La ministre a indiqué que, depuis son arrivée en 2024, deux licences seulement ont été signées après contrôle des formalités administratives, sur un total de quatre demandes introduites. Elle a aussi rappelé que des opérateurs historiques disposent déjà de volumes bien plus importants, certains allant jusqu’à 36 licences obtenues auparavant, avec dans certains cas des paiements toujours en attente depuis 2020.
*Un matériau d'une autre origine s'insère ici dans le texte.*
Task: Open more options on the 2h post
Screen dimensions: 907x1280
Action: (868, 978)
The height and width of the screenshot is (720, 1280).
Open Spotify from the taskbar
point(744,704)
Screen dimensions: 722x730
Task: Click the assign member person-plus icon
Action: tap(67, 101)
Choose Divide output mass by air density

Cette mise au point intervient alors que la pêche démersale côtière continue d’alimenter des contestations dans le secteur. En mai 2026, la CONAPED avait jugé dangereuse l’ouverture à cinq navires industriels et contesté l’arrêté n°30.04.2026*009965. La coalition reprochait notamment aux autorités d’avoir retenu un potentiel exploitable de 2 921 tonnes sans intégrer, selon elle, toutes les réserves formulées par les scientifiques. De son côté, la ministre avait déjà défendu un dégel partiel fondé sur des documents scientifiques et rappelé que le gel des licences remontait à plusieurs années.
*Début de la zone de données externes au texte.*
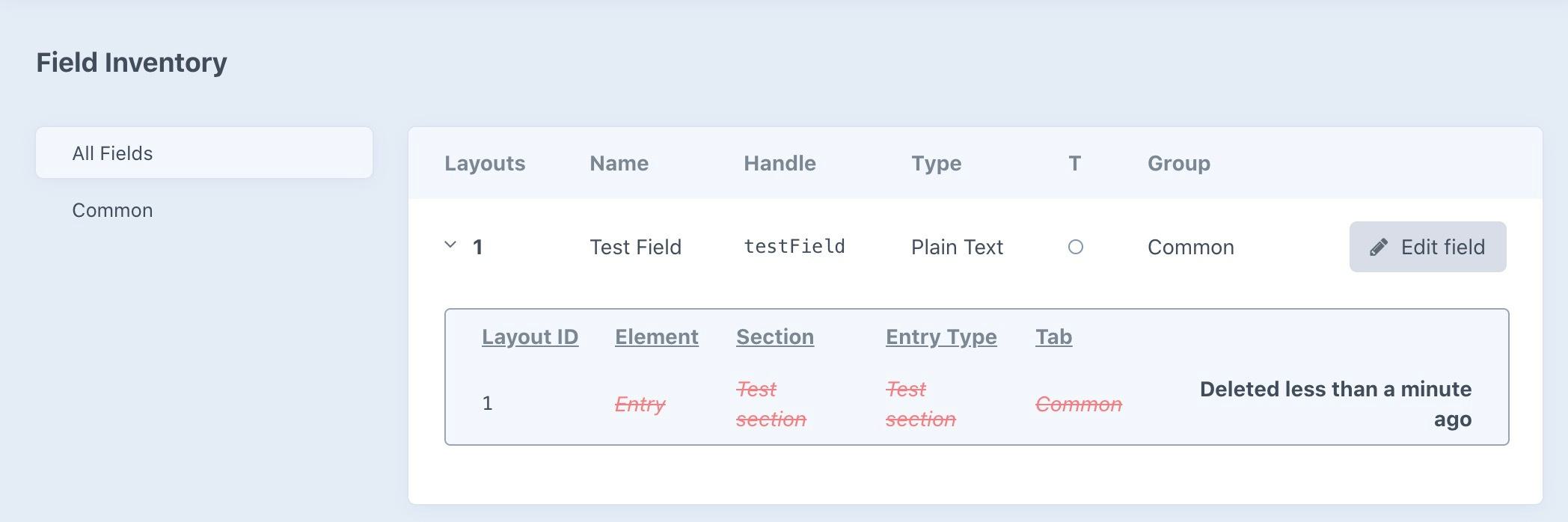This screenshot has height=522, width=1568.
Task: Click the struck-through Test section link
Action: (x=771, y=404)
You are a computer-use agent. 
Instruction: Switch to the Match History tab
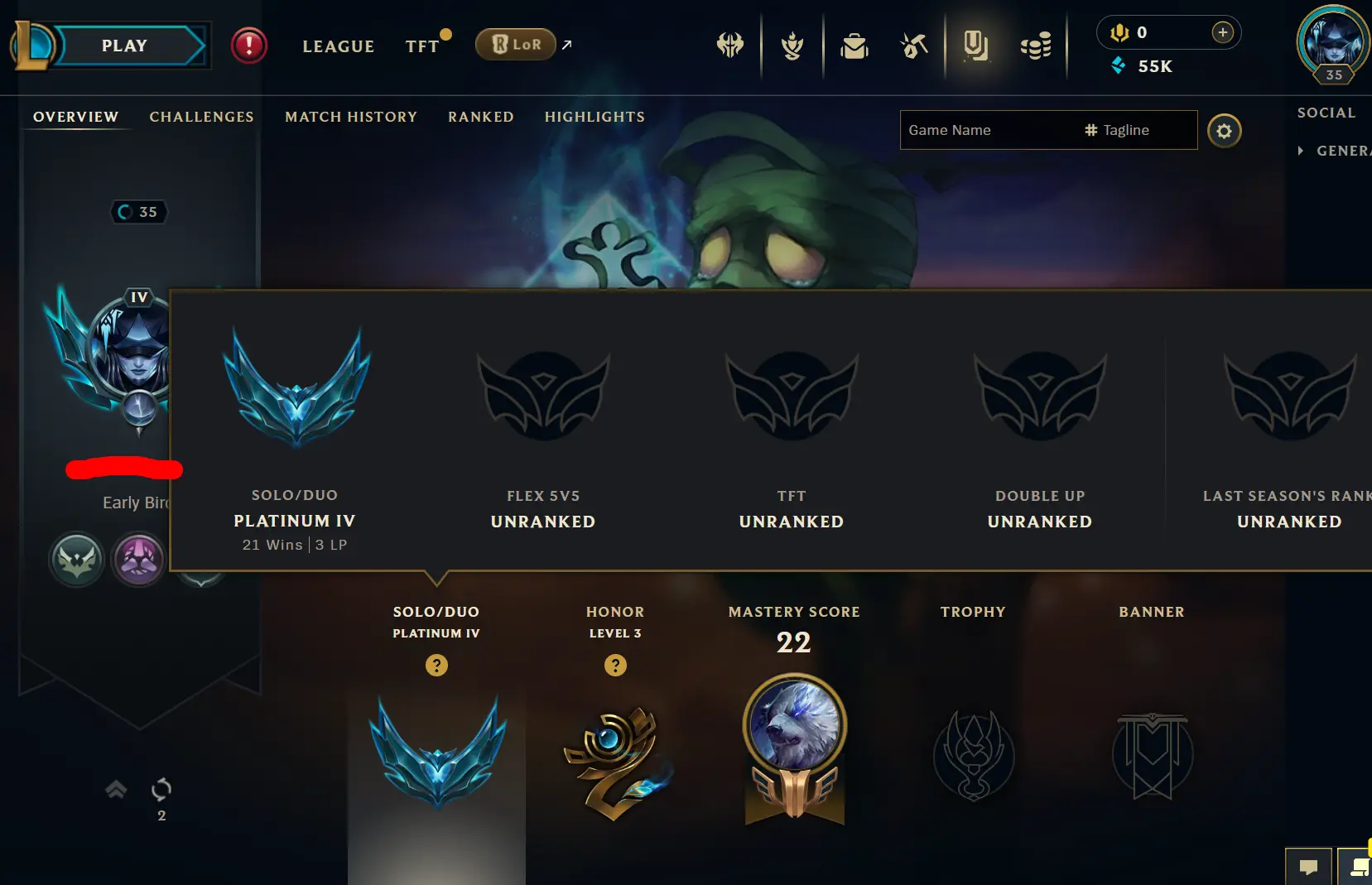pos(351,117)
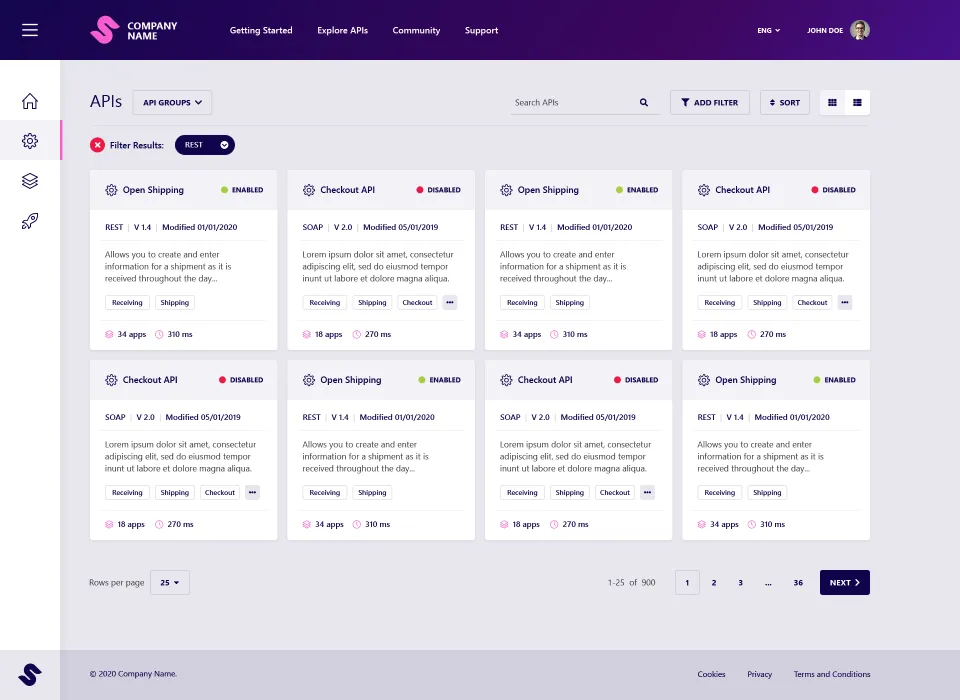Open the Rows per page dropdown
Image resolution: width=960 pixels, height=700 pixels.
(169, 582)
Fatou Diouf a également replacé ce dossier dans la réforme plus large du secteur. La révision générale du Code de la pêche a été lancée en octobre 2025 et un rapport préliminaire est déjà bouclé. L’objectif affiché est d’ajuster les règles entre les exportations de produits halieutiques, la souveraineté alimentaire et l’approvisionnement du marché national. Selon les données reprises par Pressafrik, le Sénégal a exporté 259 805 tonnes en 2023 sur une production de 421 292 tonnes, soit 53,92%. En 2024, les exportations ont représenté environ 52% du volume global, avec 230 072 tonnes sur 448 756 tonnes produites.
La ministre a ajouté que les orientations arrêtées lors du conseil interministériel de mai 2025 portent aussi sur la sécurité alimentaire et la sénégalisation du pavillon maritime. Elle a enfin affirmé que toute future décision d’exploitation devra s’appuyer sur une évaluation scientifique préalable des stocks, en citant des données de recherche qui situent à environ 3 000 tonnes la biomasse disponible pour certaines espèces dans les eaux sénégalaises.